Chromium plating is an essential process for the U.S. Department of Defense (DoD) but, during operation, byproduct gases are created which rise to the surface as bubbles that burst and create a mist of chromic acid. This project explored two concepts for reducing these hexavalent chromium emissions from electroplating tanks by preventing the bubbles from reaching the surface: (1) Venturi/Vortex Scrubber Technology (VSST) and (2) the Pushed Liquid Recirculation System (PLRS). The VSST recycled electroplating fluid through a unit that subjected the fluid to changes in flow direction to coalesce and separate entrained gases from the liquid. The PLRS employed jets placed just below the liquid surface of the electroplating bath to create a surface flow pattern that diverts rising gases to a collection hood, thereby reducing the effective tank surface area requiring ventilation by conventional control devices.

The VVST concept was abandoned during this demonstration due to insurmountable design flaws. It was substituted by the PLRS, which was demonstrated at the Marine Corps Logistics Base (MCLB) in Albany, Georgia. The PLRS successfully reduced the ventilation flow rate at MCLB Albany by 63 percent to 75 scfm per square foot and maintained emissions directly above the center of the tank below the OSHA Permissible Exposure Limit (PEL) of 52 micrograms per cubic meter.

DoD spends an estimated $2 million per year or more for chromium scrubber operations (not including scrubber wastewater treatment). The PLRS ventilation reduction translates into a 48 percent savings in annual expenditures and an estimated 36 percent life-cycle savings over a 10-year period. In addition, a 25 percent capital cost reduction would be realized for any future ventilation equipment installation.

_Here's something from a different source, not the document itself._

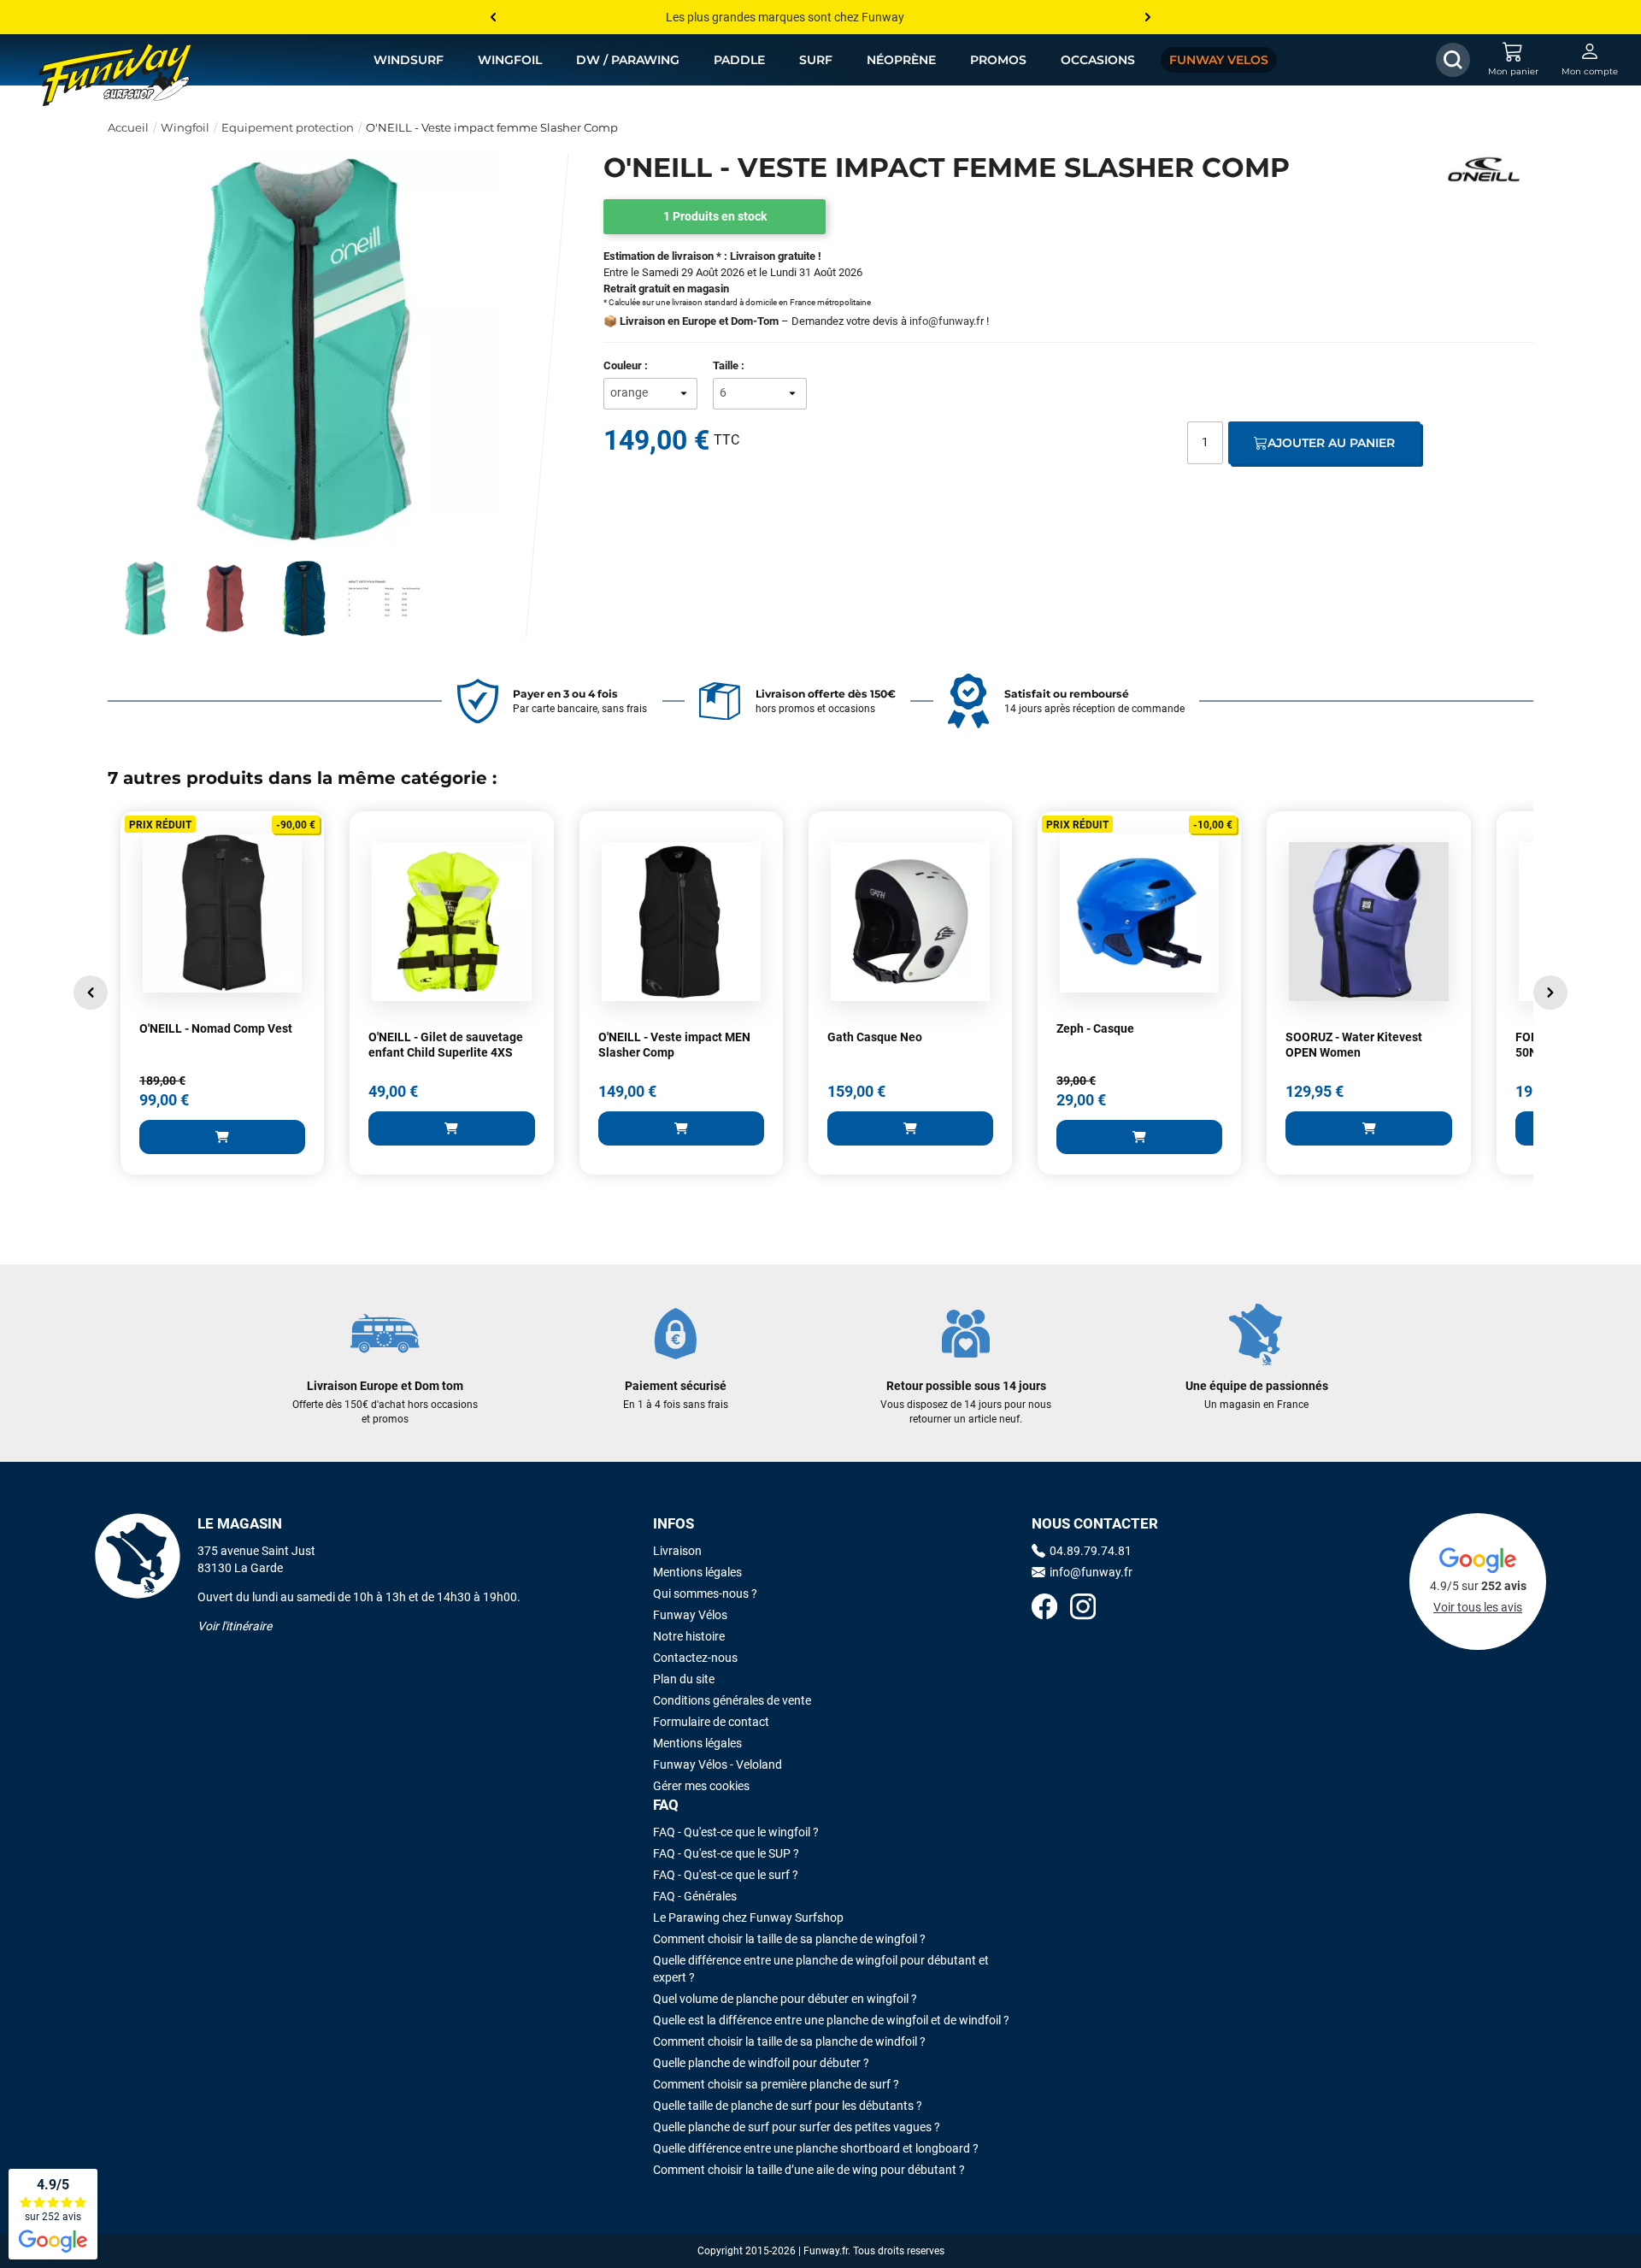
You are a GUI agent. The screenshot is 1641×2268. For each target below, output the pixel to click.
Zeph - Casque (1095, 1028)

Capital costs for conventional scrubbers range between $50,000 and $1 million. Cost reduction percentages will be fairly consistent regardless of facility size. The potential for implementation of PLRS technology at the 21 DoD facilities and more than 1,500 private shops that conduct hexavalent chromium electroplating and/or anodizing operations is high. This is because PLRS has advantages over alternative approaches to emissions reduction which use sealed tank covers, automated tank covers, push-pull systems, and mist suppressants.

The full cost benefit of the PLRS will be realized when control/ventilation systems such as packed bed scrubbers and composite mesh pad units are replaced by smaller units (due to their lower capital cost). The smaller systems are thought to be able to maintain National Emission Standard for Hazardous Air Pollutant (NESHAP) chromium stack emissions standards, although this was not tested during the demonstration. Realistic lifetime estimates for these systems are around 10 years because of the corrosive nature of the chromic acid droplets they are designed to separate.